What a difference a year makes

Through 82 games last year, the 2009 Yankees were 48-34, one game back of the Boston Red Sox in the Al East. This year’s squad is three games better in every sense. Overall, the team is 51-31, a three-game improvement over last season, and the Yanks have a two-game lead, also a three-game improvement over last season. Yet, the two clubs are nearly diametrically opposite in most ways.

As last night’s win over the A’s showed, the 2010 iteration of the Yanks relies extensively on starting pitcher. Facing a struggling Ben Sheets, the Yanks couldn’t do much offensively, but Javier Vazquez shined. His outing and the bullpen work from Joba Chamberlain and Mariano Rivera brought the team’s ERA down to 3.95 and its FIP to 4.08. Last year’s team had a 4.45 ERA and a 4.49 FIP. Just imagine now if the non-Mariano pieces in the pen were any good.

So how are the pitchers getting it done? As expected, they’re doing so by limiting the number of men on base and the number of home runs while keeping the strike out totals relatively high. The team’s overall K/BB ratio is 2.23 this year, and it was 2.05 last year. Pitchers have allowed 20 fewer home runs this year in six fewer innings. The runs just melt away as the balls stay in the park.

Offensively, though, the Yanks are, as Mike noted in his midseason status report, struggling a bit. The team’s .271/.354/.434 batting line pales in comparison with last year’s .276/.358/.472. The .038 point drop in team OPS comes directly from a Yankee power outage. Last year’s club had hit 167 doubles, 13 triples and 125 home runs through 82 games. This year’s team has 126 doubles, 20 triples and just 91 home runs. Even still, the Yanks’ 439 runs scored are second only to Boston amongst all Major League teams.

So what’s the difference? We know that Derek Jeter is having a down season, and we hear rumors of a Mark Teixeira revival even as his triple slash remains below his career norms. It took Teixeira until yesterday, after all, to out-slug Brett Gardner. A-Rod‘s power is down significantly as well. The unspoken areas of concern though have been the Yanks’ center field spot, something Joe touched upon last week, and the designated hitter. Yanks’ DHs have so far put up a .769 OPS whereas Hideki Matsui and his supporting cast sported an .858 mark in 2009.

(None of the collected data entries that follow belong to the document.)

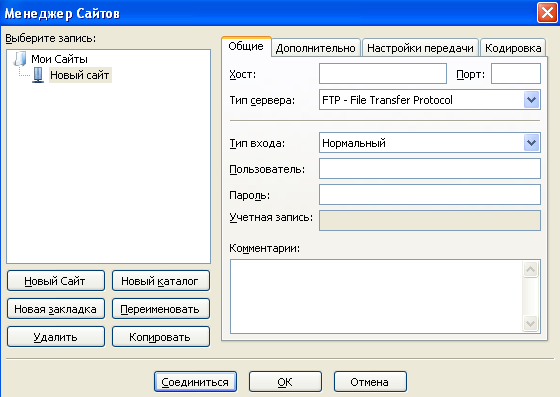
Task: Click into the Порт input field
Action: [x=516, y=74]
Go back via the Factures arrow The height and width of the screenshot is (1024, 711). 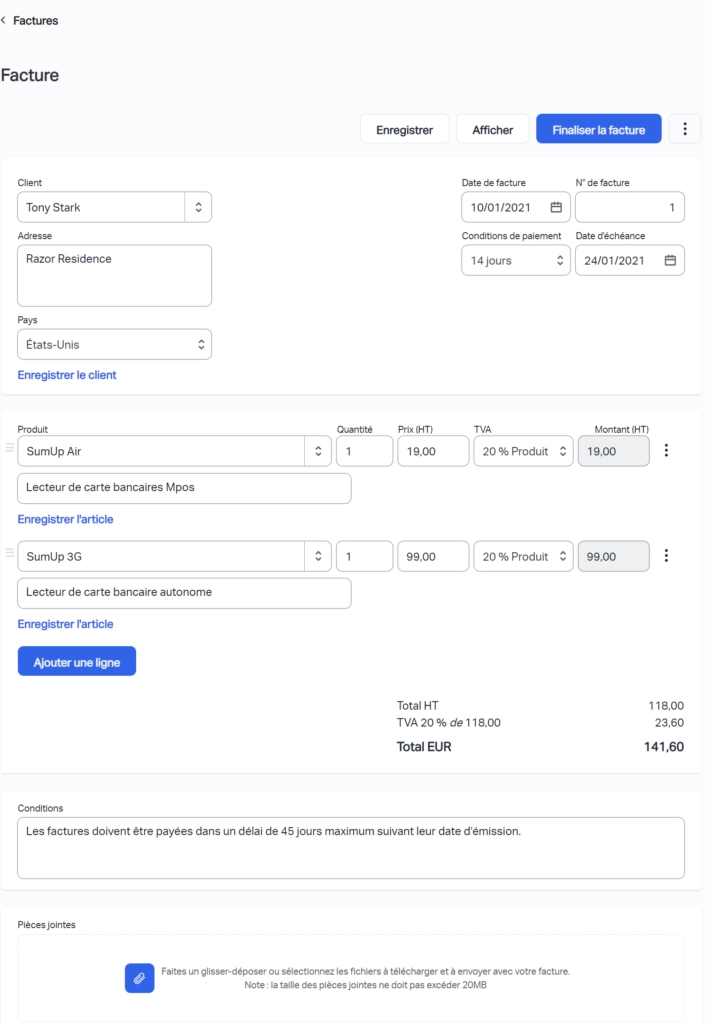tap(4, 20)
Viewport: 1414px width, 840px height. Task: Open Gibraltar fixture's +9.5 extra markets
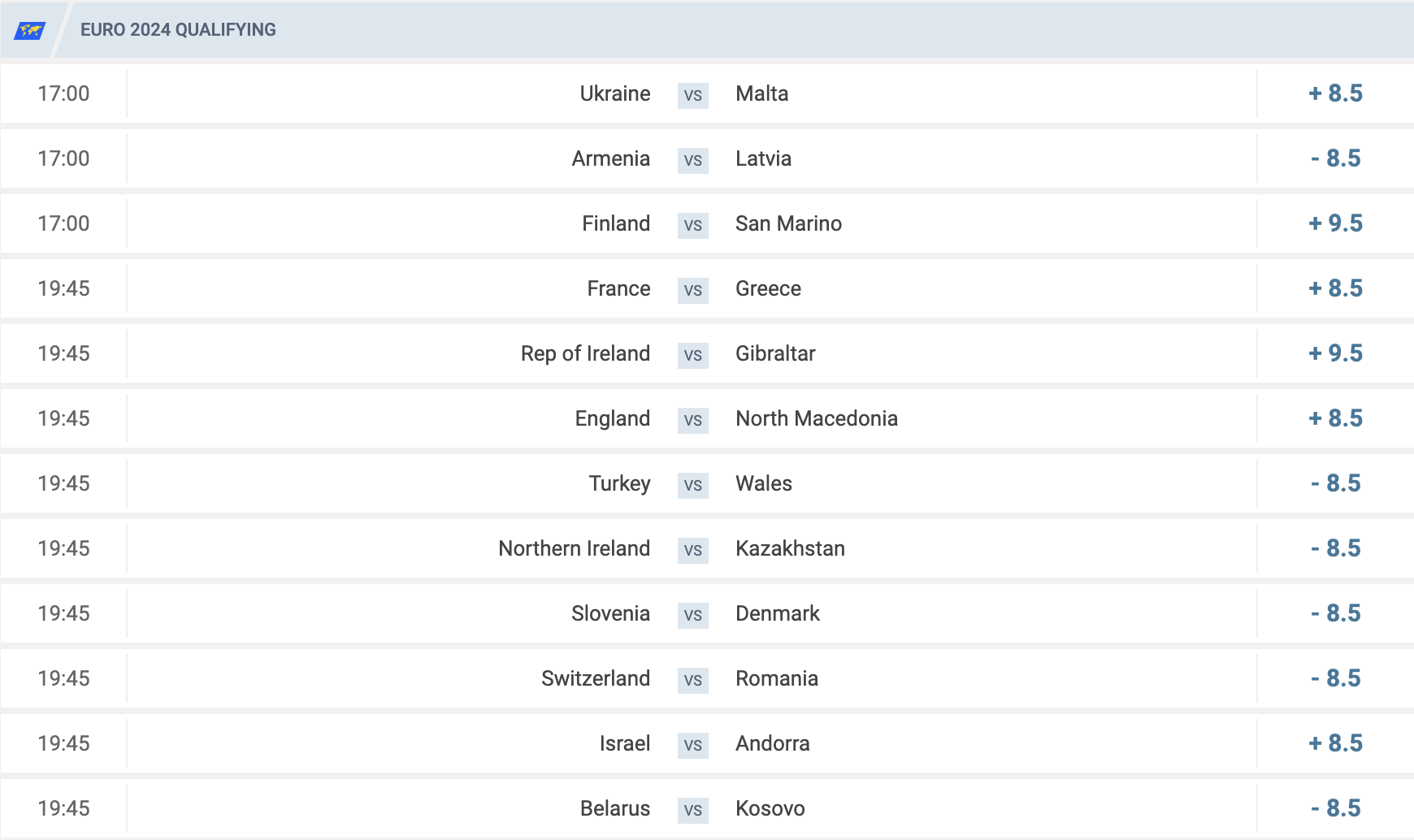(x=1335, y=353)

The Yanks have a few solutions on hand that could start to address these problems. Juan Miranda, recently returned from the DL, has gone on a hitting tear. He’s OPSing over .875 vs. right-handed pitching at AAA and could help fill a DH platoon with Marcus Thames on the days Jorge catches. Kevin Russo is, at this point, dead weight on the active roster, and giving Miranda a shot could be worth it. Jettisoning Chad Gaudin and Chan Ho Park for some combination of Romulo Sanchez, Jonathan Albaladejo, Mark Melancon or, when healthy, Sergio Mitre could bolster the pen as well.

Ultimately, though, the team should be happy with its play through 82 games. A.J. Burnett will be better than his season averages say he is; Javier Vazquez has a 3.05 ERA over his last 65 innings; and CC Sabathia has a 2.00 ERA over his last 45 innings. The offense is showing signs of life, and the team has a two-game lead. The 2009 Yankees went 55-25 over their remaining 80 games, and while we shouldn’t expect the Yanks to play .688 between now and October, duplicating their first half will be enough to guarantee a playoff berth. Still with the trade deadline looming, the Yankees in 28 days will look much better than the team does today.